WRITTEN PROBLEM ▸
Rewrite the entries with every "screenshot" swapped for "screen capture" and everything else unchanged, leaving out the pictures.

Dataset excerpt
START
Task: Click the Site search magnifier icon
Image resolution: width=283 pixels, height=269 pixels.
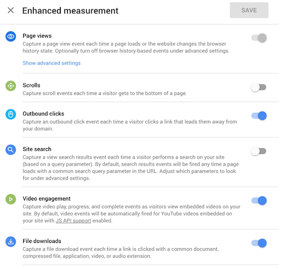Action: pyautogui.click(x=11, y=150)
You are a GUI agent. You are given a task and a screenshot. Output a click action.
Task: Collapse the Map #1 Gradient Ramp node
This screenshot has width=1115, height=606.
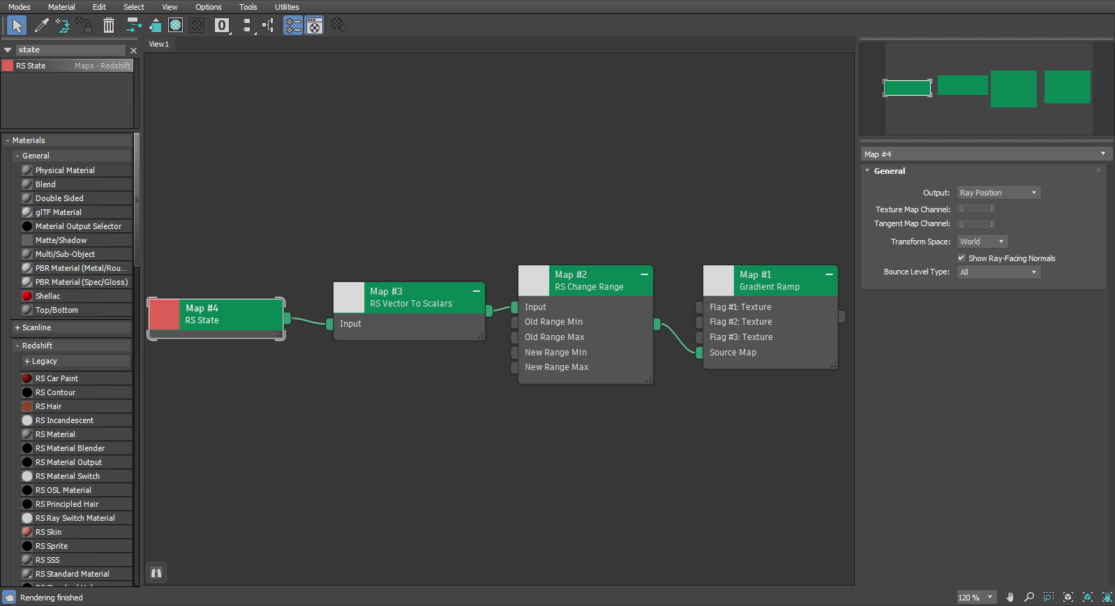(829, 274)
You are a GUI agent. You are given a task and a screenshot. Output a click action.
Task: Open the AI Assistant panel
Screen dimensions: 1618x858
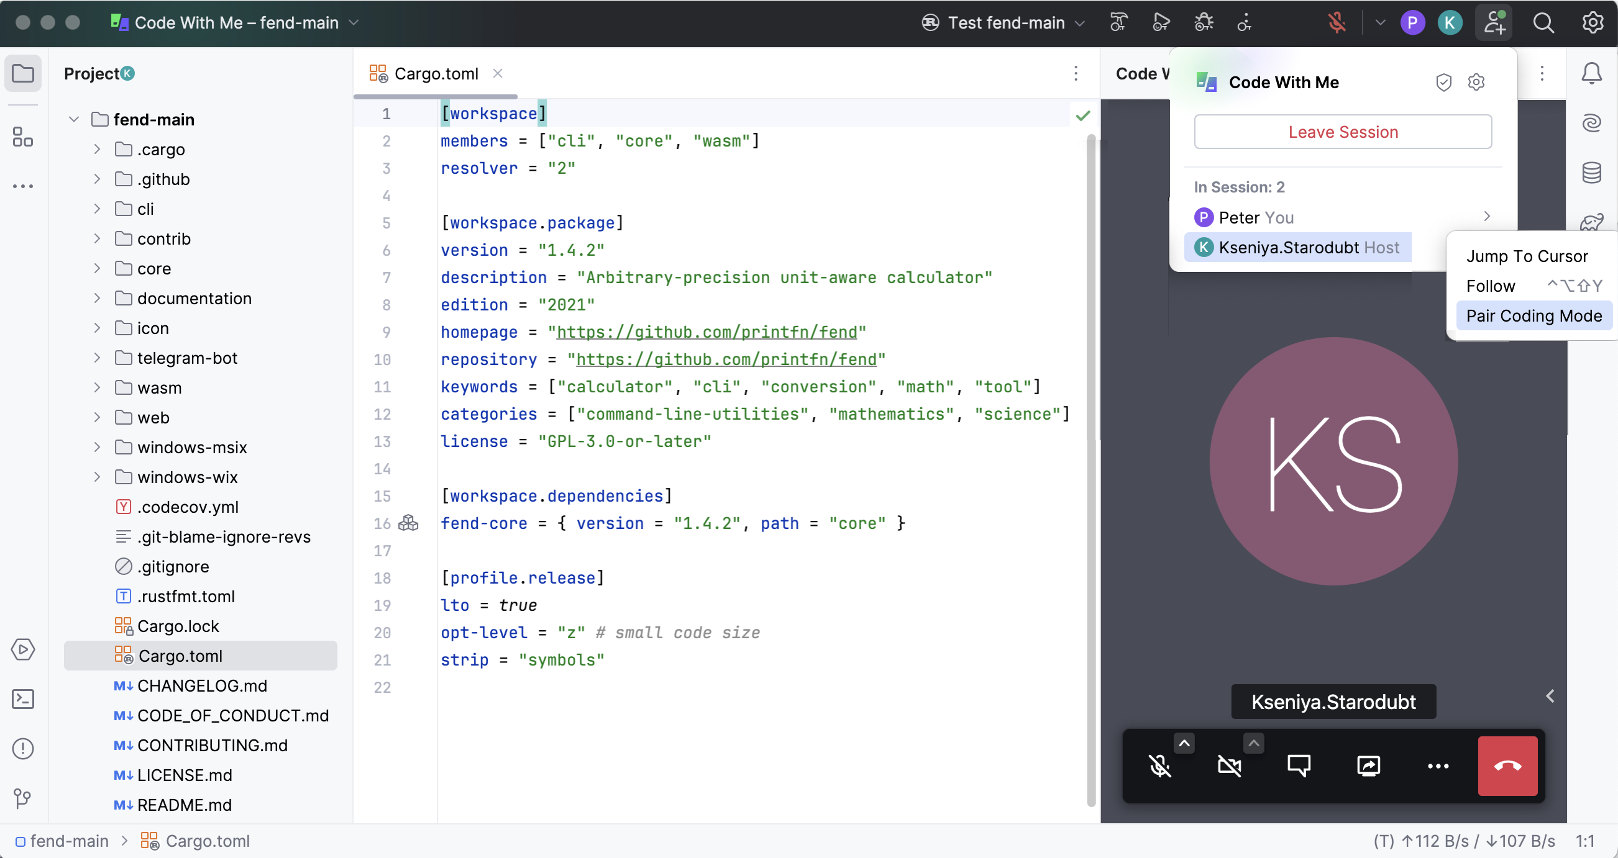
END
SOLUTION ▸
Task: Click the Site search magnifier icon
Image resolution: width=283 pixels, height=269 pixels.
Action: pyautogui.click(x=11, y=150)
You are a GUI agent. You are given a task and a screen capture. Output a click action.
Task: Collapse the Map #1 Gradient Ramp node
This screen capture has width=1115, height=606.
(829, 274)
You are a GUI agent. You are given a task and a screen capture. Output a click action.
Task: Open the AI Assistant panel
Screen dimensions: 1618x858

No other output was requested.